Because ctx.Done() and v being ready for read are independent events. You can not impose ordering on them unless there is an outer mutex that both events are subject to.

As an aside, this is why I think the best 'concurrent software' developers are those that have been exposed to at least some hardware design. Many programmers think in terms of 1 and 0 and everything being ordered. This is certainly not the case in hardware, nor concurrent software. (For example, in computer hardware, the clock/sync line is what is used as the outer controlling event, but still things like propagation times, etc. make even this simple statement not fully correct).

-----Original Message-----
From: T L
Sent: Oct 4, 2019 2:44 PM
To: golang-nuts
Subject: Re: [go-nuts] Re: An old problem: lack of priority select cases



On Friday, October 4, 2019 at 3:32:31 PM UTC-4, Robert Engels wrote:
You still are not understanding  proper concurrent design. Priority select cases do not matter in the case of asynchronous external events. 

It at least avoids code verbosity and improves code quantity..

BTW, I don't understand what you said. Could you elaborate more?

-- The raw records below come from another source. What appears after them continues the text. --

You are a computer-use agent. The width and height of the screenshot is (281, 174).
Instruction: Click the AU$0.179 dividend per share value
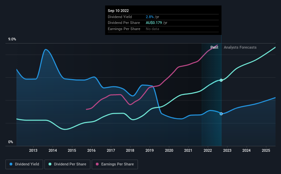click(x=154, y=23)
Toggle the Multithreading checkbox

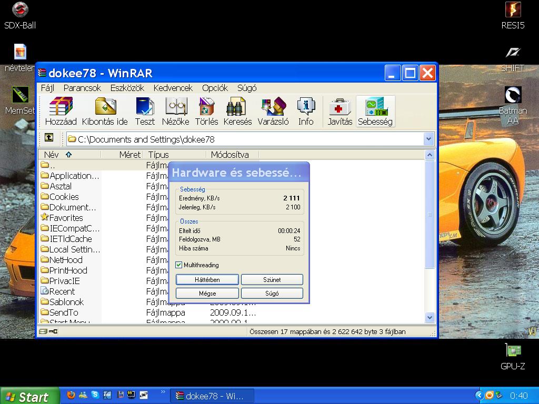pyautogui.click(x=179, y=265)
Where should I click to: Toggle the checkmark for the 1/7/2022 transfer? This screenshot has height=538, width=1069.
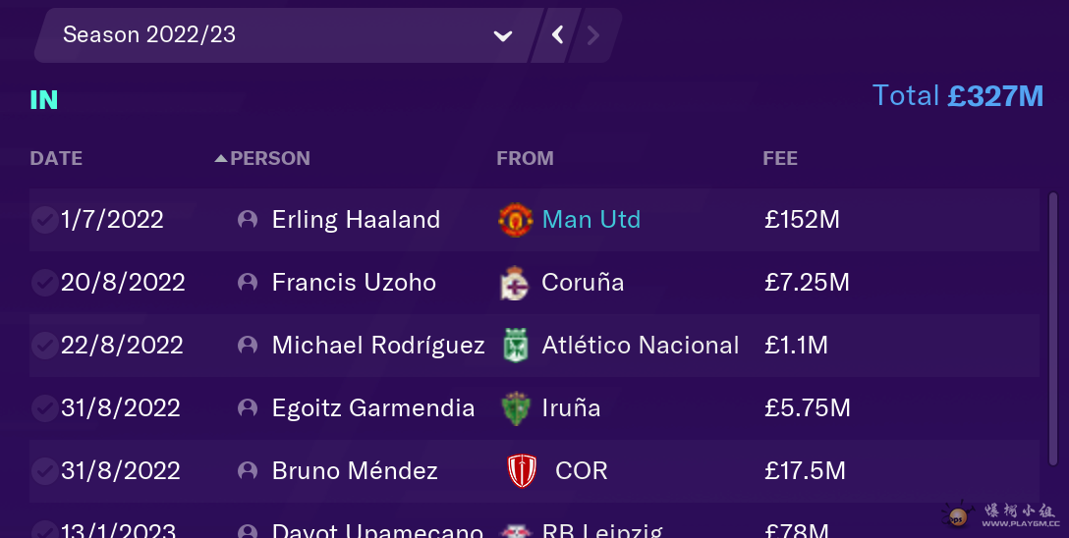pyautogui.click(x=44, y=220)
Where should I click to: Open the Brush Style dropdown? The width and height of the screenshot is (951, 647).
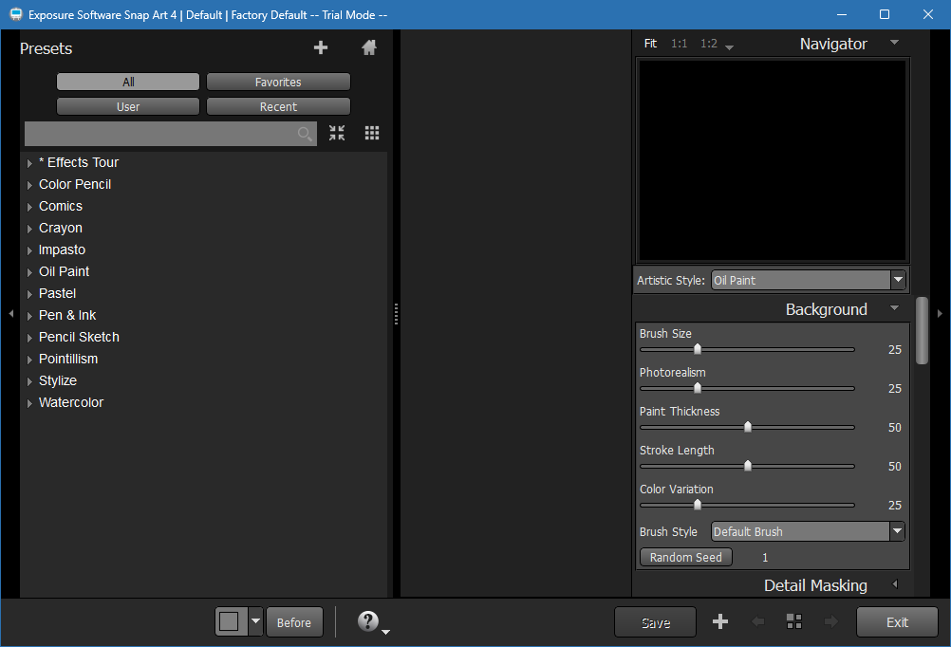pos(897,531)
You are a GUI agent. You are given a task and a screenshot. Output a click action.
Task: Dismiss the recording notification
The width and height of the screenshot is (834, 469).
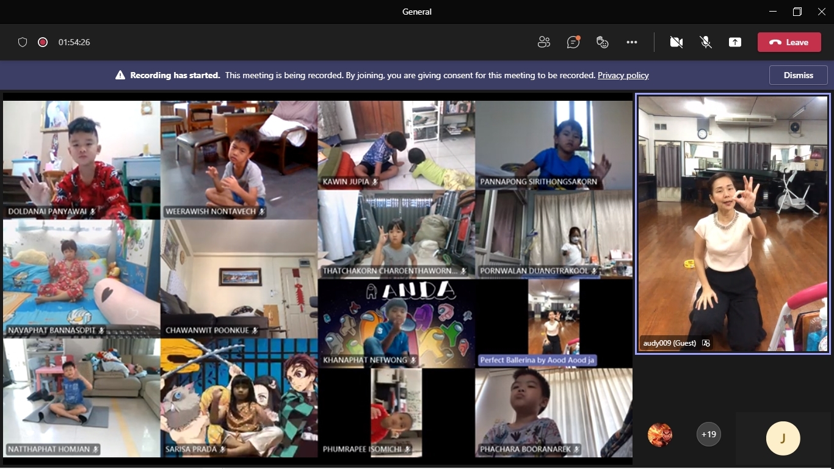[798, 75]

On Oct 4, 2019, at 1:46 PM, T L <tapi...@gmail.com> wrote:


I just found an example in the "context" package docs:

    //  // Stream generates values with DoSomething and sends them to out
    //  // until DoSomething returns an error or ctx.Done is closed.
    //  func Stream(ctx context.Context, out chan<- Value) error {
    //  	for {
    //  		v, err := DoSomething(ctx)
    //  		if err != nil {
    //  			return err
    //  		}
    //  		select {
    //  		case <-ctx.Done():
    //  			return ctx.Err()
    //  		case out <- v:
    //  		}
    //  	}
    //  }

It looks the send "
out <- v" still has a possibility to be executed,
even if
"
ctx.Done()" is closed.
But if Go supports select case
priority, then this will never happen.


On Wednesday, August 28, 2019 at 12:06:33 PM UTC-4, T L wrote:

Go channels are flexible, but in practice, I often encountered some situations in which channel are hard to use.
Given an example:

import "math/rand"

type Producer struct {
    data   chan int
    closed chan struct{}
}

func NewProducer() *Producer {
    p := &Producer {
        data:   make(chan int),
        closed: make(chan struct{}),
    }
   
    go p.run()
   
    return p
}

func (p *Produce) Stream() chan int {
    return p.data
}

func (p *Producer) run() {
    for {
        // If non-blocking cases are selected by their appearance order,
        // then the following slect block is a perfect use.
        select {
        case(0) <-p.closed: return
        case p.data <- rand.Int():
        }
    }
}

func (p *Produce) Clsoe() {
    close(p.closed)
    close(p.data)
}

func main() {
    p := NewProducer()
    for n := p.Stream() {
        // use n ...
    }
}


If the first case in the select block in the above example has a higher priority than the second one,
then coding will be much happier for the use cases like the above one.

In short, the above use case requires:
* for receivers, data streaming end is notified by the close of a channel.
* for senders, data will never be sent to closed channel.

But, as Go 1 doesn't support priority select cases, it is much tedious to implement the code
satisfying the above listed requirements. The final implementation is often very ugly and inefficient.

Does anyone else also experience the pain?